By Vitaliy Panych, California State CISO
February 16, 2022 — California is using crowdsourced testing to find vulnerabilities in state apps to stop security breaches before they happen. The state offers a financial incentive, known as a “bug bounty” to encourage ethical hackers to test new products in a controlled environment.
The testers, or “bounty hunters,” find and report bugs before bad actors can discover and exploit them. Outside of California, several government organizations have embraced the concept of crowdsourced security testing, including Hack DHS, Hack the Pentagon, Iowa, and numerous tech firms around the globe.
Throughout the pandemic, California’s government tech community quickly rolled out app-based products. The bug bounty model enabled us to scale up testing engagements on demand. We started with a select group of about 100 testers, and one hundred percent of the bugs they found were verified. As a result of their efforts, we plugged the security holes by providing developer teams with the steps to make fixes at the protection layer in front of the applications.
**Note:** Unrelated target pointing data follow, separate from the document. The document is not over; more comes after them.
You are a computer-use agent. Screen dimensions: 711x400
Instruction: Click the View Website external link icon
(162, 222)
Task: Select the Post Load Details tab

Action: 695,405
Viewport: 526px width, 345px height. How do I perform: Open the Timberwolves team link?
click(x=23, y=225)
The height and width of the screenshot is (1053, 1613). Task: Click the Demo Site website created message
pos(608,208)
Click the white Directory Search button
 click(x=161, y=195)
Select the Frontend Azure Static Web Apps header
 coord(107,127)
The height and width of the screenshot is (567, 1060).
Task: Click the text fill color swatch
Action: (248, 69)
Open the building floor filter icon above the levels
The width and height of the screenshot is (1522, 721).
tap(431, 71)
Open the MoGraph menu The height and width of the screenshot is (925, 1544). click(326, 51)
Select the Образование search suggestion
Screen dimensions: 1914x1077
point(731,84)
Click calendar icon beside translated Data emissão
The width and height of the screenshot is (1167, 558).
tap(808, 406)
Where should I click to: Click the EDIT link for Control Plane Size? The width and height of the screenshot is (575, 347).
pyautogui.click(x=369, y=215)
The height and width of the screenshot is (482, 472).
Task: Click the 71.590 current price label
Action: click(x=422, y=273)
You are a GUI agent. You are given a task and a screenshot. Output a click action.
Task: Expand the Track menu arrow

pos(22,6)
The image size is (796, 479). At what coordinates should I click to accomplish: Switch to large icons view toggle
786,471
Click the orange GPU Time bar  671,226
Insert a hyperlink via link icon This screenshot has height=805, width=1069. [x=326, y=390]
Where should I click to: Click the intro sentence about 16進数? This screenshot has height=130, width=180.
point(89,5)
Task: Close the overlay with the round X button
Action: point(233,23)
By using crowdsourced security testing and bug bounty incentives, we ensure all possible paths and pages of an application are tested. The model also serves as an additional check and balance on a continuous basis when a security bug is introduced. Our goal is to keep this valuable tool in our tool chest at a smaller scale during initial trials and expand it as we help state organizations discover and remediate their own findings.